We had devoured some food in the covered area whilst a fairly non-descript band played the main stage. Once they had finished we noticed a considerable amount of joyous noise coming from a nearby stage and wandered over to have a look. Luv Randhala, a bhangra type band, were whipping up a storm with their fusion of Indian and popular rhythms. Only when the singer stopped between numbers to talk did we catch a bit of, what may have been, a Bradford twang! With four male backing dancers in very pretty dresses and a beautiful and exuberant female dancer, they all working to encourage the crowd to participate. There was something strange going on as the only contributors appeared to come from the relevant sub-continent even tho’ the dancing wasn’t particularly complex.
When they had finished we hopped back next door to the main stage where Haya, a band from Mongolia were starting, after a few technical sound issues. The lead singer was a petite girl in a diaphanous red dress which she used to enhance her performance, not that she needed to. Despite her diminutive stature she had a strong but ethereal voice, belting out traditional folk-songs to an enraptured audience. Her vocal accompanist occasionally slipped into the strange Mongolian throat singing which I’d heard once before by a group in Amsterdam. I’m not sure how they do it but it does create a most unusual yet enchanting sound. For their last number they were joined by the pan pipe player we’d seen performing outside his Ecuadorian tent earlier in the day.

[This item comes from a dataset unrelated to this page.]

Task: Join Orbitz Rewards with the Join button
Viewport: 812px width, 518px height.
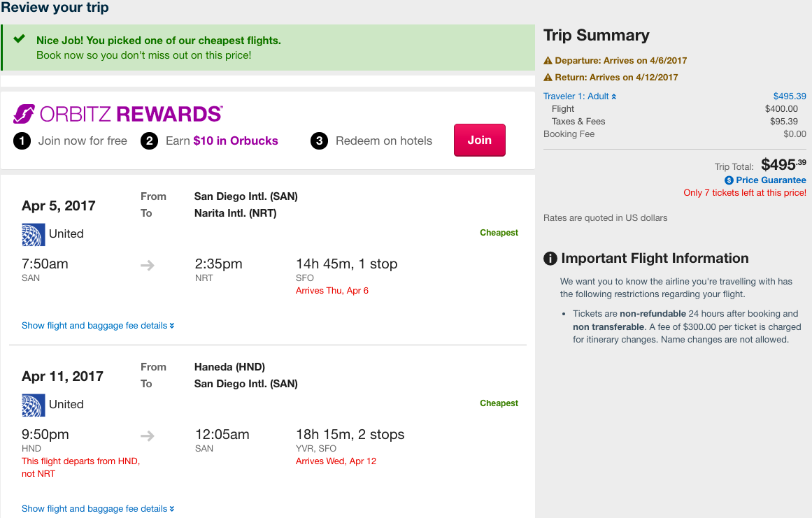Action: (x=480, y=141)
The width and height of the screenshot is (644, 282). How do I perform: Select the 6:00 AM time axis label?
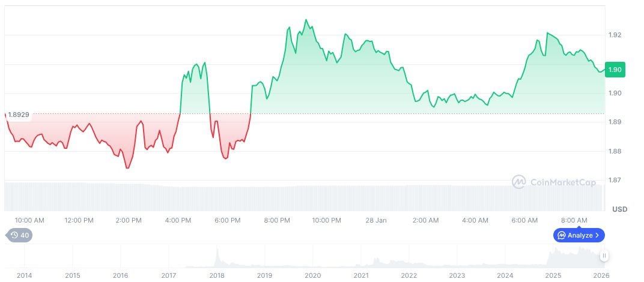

We waited for the final act, Jose Feliciano was due on stage at 8.45pm and our bus left at 10pm so we should have been able to see most of his set. However, with starting half an hour late we realised that we couldn’t see it all or risked missing the bus, being unsure of the time of the last one. He was excellent and we would have liked to have seen more but not quite that good and it had been a long time since we rose early to ride Dunner.
We followed the directions given to us by the lady in the morning and seemed to walk 3 sides of a square before coming across the semi-deserted bus station. Half an hour later we jumped on a vehicle heading for Langley Central and experienced an hour’s tour of further Vancouver suburbs before being the last ones to alight, not actually realising we’d arrived at our destination, in a deserted Langley street. The driver got off as well, locked his bus and walked away. There were few signs of life and we seemed to be an empty retail park. Across the road was a car with writing on the side which could well have been a cab advert. It wasn’t, he was the security guard and drive as we approached. Fortunately it was a balmy evening and wandering around in the middle of the night, not alone was not too traumatic. We decided just to keep going until we found some signs of activity and before too long came across a casino (not that much was going on there either) with a taxi rank. We jumped in, gave him the address, he asked for directions, haha! Using satnav he took us directly back without a single word of conversation, we were too tired as well. We were greeted by a lonely Lacota who turned his back on us, as usual, and then we clambered onto the bed and into a fitful sleep in the heat.